• _Task instructions_
Report each line of the entries that contains the word "list", copied in full.

• _Exercise materials_

----------------

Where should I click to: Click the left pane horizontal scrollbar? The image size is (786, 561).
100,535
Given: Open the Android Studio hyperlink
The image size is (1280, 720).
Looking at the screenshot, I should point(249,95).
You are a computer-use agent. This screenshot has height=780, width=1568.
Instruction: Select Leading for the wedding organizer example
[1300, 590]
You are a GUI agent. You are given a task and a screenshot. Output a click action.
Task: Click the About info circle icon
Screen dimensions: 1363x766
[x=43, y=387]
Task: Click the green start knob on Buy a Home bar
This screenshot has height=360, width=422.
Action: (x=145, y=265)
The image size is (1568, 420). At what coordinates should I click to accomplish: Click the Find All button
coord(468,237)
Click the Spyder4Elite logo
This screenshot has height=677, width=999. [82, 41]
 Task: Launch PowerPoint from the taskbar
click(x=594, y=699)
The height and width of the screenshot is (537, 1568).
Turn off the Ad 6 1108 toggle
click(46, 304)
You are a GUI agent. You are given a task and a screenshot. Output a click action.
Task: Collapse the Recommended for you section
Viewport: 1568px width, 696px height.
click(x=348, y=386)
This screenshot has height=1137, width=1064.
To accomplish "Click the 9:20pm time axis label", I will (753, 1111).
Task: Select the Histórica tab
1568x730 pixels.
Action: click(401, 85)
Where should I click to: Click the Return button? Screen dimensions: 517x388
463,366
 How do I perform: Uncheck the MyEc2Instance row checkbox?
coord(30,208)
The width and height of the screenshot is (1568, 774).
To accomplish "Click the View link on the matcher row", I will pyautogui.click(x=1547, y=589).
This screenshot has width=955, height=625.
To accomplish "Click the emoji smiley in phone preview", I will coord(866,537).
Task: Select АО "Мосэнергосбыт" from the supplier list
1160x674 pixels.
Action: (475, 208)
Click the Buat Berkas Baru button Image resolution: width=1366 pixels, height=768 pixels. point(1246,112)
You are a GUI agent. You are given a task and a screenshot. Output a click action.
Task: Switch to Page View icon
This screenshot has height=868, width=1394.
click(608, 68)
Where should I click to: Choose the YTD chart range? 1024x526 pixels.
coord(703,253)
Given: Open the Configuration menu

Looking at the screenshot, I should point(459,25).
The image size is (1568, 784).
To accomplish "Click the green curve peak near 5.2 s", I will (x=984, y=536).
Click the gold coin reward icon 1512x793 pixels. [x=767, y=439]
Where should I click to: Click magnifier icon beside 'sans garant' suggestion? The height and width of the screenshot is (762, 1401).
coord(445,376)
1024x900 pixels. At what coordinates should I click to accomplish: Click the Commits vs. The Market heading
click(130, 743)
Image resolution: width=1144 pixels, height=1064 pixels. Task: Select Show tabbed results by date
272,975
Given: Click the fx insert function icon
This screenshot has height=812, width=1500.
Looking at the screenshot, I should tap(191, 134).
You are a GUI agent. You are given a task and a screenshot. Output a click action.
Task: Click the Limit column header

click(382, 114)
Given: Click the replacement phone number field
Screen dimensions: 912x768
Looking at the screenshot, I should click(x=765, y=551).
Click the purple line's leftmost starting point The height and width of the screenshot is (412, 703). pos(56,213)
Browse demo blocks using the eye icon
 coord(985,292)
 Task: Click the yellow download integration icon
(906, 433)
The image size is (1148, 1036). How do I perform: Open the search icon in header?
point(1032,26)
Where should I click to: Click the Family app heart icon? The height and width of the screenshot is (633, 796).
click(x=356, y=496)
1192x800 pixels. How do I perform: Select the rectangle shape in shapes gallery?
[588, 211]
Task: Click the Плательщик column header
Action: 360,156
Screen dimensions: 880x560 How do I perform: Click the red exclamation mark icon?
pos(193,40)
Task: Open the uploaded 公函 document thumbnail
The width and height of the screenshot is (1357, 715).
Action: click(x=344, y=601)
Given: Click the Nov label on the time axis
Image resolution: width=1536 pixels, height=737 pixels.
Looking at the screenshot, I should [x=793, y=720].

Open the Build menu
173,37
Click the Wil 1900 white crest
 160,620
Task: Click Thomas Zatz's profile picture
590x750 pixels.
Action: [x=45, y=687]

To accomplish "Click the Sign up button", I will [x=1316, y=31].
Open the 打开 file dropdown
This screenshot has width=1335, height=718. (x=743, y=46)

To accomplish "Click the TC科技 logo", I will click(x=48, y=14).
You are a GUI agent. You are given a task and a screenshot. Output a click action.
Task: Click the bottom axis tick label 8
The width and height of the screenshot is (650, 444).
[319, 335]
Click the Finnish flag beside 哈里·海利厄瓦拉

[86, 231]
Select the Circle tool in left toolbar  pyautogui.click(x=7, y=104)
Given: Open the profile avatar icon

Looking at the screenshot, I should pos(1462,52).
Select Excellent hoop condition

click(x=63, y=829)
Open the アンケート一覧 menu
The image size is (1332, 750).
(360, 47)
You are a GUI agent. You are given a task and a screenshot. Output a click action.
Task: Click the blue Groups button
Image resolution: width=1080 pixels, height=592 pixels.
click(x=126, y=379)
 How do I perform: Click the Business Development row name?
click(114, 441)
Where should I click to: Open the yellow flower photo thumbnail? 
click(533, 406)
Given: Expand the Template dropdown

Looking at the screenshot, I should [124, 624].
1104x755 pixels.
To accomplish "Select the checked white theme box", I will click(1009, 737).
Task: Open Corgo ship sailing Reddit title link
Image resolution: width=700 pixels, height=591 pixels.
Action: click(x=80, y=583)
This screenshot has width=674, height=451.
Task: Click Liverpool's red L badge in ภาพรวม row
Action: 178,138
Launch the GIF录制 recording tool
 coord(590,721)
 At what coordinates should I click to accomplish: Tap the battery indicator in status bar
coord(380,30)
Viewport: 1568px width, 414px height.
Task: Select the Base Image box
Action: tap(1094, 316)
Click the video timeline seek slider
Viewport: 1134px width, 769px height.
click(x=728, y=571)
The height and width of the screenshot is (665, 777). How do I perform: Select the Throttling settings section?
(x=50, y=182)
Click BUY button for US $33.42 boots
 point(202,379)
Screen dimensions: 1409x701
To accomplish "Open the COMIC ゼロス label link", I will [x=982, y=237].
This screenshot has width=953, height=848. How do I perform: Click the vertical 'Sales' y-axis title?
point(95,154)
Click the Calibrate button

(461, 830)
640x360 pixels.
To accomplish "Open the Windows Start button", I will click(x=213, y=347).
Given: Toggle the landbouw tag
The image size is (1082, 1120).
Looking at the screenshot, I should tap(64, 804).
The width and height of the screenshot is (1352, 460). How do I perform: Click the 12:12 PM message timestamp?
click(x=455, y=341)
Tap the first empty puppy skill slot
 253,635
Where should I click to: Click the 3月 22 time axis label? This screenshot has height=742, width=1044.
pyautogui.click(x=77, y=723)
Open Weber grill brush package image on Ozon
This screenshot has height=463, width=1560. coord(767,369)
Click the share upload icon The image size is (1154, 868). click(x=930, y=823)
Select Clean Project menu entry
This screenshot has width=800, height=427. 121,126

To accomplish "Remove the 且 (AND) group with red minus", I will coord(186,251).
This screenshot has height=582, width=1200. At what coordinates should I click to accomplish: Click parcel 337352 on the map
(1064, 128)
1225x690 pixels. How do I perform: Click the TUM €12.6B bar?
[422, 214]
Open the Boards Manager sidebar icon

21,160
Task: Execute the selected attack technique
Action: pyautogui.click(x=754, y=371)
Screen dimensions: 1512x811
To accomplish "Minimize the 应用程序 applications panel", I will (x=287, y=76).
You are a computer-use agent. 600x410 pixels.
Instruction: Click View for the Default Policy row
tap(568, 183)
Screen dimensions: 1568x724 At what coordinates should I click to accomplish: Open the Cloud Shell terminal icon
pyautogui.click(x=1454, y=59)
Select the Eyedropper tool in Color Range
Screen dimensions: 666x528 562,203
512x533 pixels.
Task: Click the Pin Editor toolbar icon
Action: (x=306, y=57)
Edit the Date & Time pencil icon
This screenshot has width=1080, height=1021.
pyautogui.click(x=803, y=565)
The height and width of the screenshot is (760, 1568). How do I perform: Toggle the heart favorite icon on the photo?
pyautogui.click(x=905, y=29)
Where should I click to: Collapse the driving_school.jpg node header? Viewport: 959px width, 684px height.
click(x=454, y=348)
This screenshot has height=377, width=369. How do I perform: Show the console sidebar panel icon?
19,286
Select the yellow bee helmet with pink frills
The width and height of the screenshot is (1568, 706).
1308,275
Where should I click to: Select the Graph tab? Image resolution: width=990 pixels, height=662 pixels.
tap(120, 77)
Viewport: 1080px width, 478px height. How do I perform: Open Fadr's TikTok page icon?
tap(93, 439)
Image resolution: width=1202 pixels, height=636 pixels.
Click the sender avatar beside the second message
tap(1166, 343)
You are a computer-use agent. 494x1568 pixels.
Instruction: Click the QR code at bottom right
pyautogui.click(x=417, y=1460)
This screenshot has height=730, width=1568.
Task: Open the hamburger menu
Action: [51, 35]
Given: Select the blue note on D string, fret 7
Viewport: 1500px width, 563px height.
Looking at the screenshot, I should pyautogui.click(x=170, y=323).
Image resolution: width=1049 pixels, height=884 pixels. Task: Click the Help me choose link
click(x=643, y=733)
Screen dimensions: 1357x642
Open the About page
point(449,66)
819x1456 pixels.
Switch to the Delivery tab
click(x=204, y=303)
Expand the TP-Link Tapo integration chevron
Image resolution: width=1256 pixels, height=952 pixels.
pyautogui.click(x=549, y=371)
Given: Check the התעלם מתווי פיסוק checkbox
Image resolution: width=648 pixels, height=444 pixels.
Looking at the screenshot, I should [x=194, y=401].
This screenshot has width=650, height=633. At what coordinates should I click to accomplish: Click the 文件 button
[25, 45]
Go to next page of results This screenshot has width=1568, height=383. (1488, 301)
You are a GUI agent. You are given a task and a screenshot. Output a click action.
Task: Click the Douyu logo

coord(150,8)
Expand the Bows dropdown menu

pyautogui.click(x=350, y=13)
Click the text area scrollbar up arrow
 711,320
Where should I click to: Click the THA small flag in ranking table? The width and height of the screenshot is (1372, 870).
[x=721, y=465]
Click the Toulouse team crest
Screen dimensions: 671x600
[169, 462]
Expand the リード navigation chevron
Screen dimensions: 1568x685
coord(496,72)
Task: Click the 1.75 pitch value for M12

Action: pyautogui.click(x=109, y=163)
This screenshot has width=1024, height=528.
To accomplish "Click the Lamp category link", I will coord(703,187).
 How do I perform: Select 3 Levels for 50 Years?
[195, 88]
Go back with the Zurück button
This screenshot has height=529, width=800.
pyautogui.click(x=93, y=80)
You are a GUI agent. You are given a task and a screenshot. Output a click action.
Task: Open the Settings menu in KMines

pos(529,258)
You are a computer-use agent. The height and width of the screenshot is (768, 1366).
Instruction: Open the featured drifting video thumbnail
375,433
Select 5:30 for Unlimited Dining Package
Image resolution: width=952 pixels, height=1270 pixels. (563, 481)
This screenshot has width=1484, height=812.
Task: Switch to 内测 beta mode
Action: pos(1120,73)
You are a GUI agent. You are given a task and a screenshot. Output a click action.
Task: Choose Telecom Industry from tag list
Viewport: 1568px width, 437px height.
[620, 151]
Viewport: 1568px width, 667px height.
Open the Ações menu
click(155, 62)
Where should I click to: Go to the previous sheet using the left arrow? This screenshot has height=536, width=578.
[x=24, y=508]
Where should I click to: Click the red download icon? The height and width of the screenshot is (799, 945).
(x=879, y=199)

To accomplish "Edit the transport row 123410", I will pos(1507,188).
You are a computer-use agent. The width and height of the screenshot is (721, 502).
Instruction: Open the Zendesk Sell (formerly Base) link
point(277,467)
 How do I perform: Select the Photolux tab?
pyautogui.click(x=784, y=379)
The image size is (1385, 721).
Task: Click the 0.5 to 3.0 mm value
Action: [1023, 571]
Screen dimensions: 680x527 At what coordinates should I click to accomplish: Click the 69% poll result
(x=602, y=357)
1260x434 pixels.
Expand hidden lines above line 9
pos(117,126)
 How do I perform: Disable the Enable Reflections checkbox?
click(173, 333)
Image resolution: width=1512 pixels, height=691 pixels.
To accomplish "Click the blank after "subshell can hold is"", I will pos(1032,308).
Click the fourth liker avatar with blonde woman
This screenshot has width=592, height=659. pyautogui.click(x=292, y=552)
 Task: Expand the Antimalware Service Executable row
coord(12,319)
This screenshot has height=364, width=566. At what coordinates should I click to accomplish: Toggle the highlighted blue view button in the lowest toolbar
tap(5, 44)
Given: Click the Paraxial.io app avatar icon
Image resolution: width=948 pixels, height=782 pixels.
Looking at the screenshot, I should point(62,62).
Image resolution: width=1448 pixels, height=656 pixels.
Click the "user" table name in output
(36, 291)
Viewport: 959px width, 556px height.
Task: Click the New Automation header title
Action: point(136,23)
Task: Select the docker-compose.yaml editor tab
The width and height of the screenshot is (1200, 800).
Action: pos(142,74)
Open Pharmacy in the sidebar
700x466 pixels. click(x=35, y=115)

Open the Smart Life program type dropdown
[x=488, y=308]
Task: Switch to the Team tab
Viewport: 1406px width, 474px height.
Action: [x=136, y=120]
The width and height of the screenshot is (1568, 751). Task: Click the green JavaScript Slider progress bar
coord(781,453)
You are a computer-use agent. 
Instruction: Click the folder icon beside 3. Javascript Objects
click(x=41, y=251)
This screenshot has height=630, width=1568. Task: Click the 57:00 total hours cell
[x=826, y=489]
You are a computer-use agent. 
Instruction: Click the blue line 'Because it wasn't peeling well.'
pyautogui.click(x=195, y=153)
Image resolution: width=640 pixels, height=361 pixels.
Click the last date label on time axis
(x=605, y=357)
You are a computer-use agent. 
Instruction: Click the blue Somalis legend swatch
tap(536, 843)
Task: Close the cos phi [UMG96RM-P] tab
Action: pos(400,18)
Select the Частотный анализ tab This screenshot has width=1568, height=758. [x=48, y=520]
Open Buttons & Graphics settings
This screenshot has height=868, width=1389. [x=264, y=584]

----------------

• _Task solution_
Task: Select АО "Мосэнергосбыт" from the supplier list
Task: Choose Telecom Industry from tag list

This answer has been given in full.